Get Started with Charmed MLflow v2 and Charmed Kubeflow

This document will introduce you to all you need to know to get started with version 2 of Charmed MLflow along Charmed Kubeflow version 1.7. If you would like to deploy Kubeflow by itself, see our tutorial on Charmed Kubeflow.

Prerequisites:

This tutorial assumes you will be deploying Kubeflow and MLflow on a public cloud VM with the following specs:

  • Runs Ubuntu 20.04 (focal) or later.
  • Has at least 4 cores, 32GB RAM and 100GB of disk space available.
  • Is connected to the internet for downloading the required snaps and charms.

We’ll also assume that you have a laptop that meets the following conditions:

  • Has an SSH tunnel open to the VM with port forwarding and a SOCKS proxy. To see how to set this up, see How to setup SSH VM Access.
  • Runs Ubuntu 20.04 (focal) or later.
  • Has a web browser installed e.g. Chrome / Firefox / Edge.

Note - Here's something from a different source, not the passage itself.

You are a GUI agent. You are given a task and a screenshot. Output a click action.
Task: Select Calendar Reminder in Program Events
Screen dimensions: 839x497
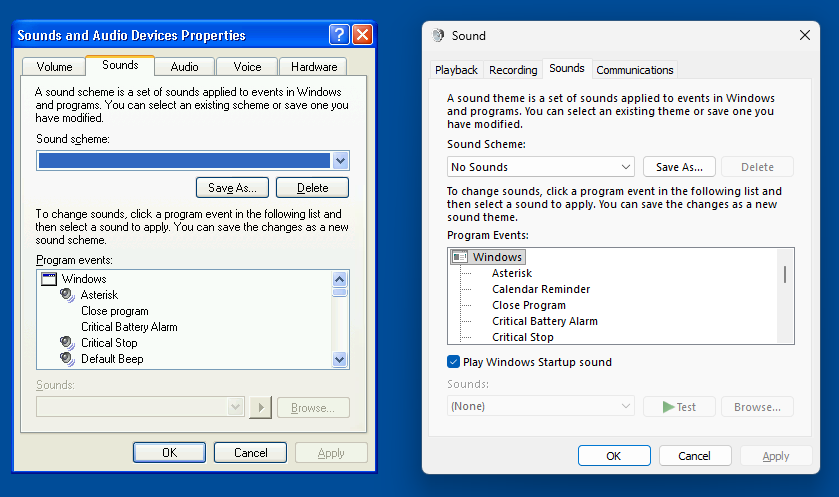(540, 289)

In the remainder of this tutorial, unless otherwise stated, it is assumed you will be running all command line operations on the VM, through the open SSH tunnel. It’s also assumed you’ll be using the web browser on your local machine to access the Kubeflow and MLflow dashboards.

Note: with a few tweaks to the instructions, it is possible to do this entire tutorial on a laptop, but running it on a VM will give you a better feel for deploying Kubeflow and MLflow in production. So, we recommend using the VM, even if your laptop is powerful enough to deploy Kubeflow.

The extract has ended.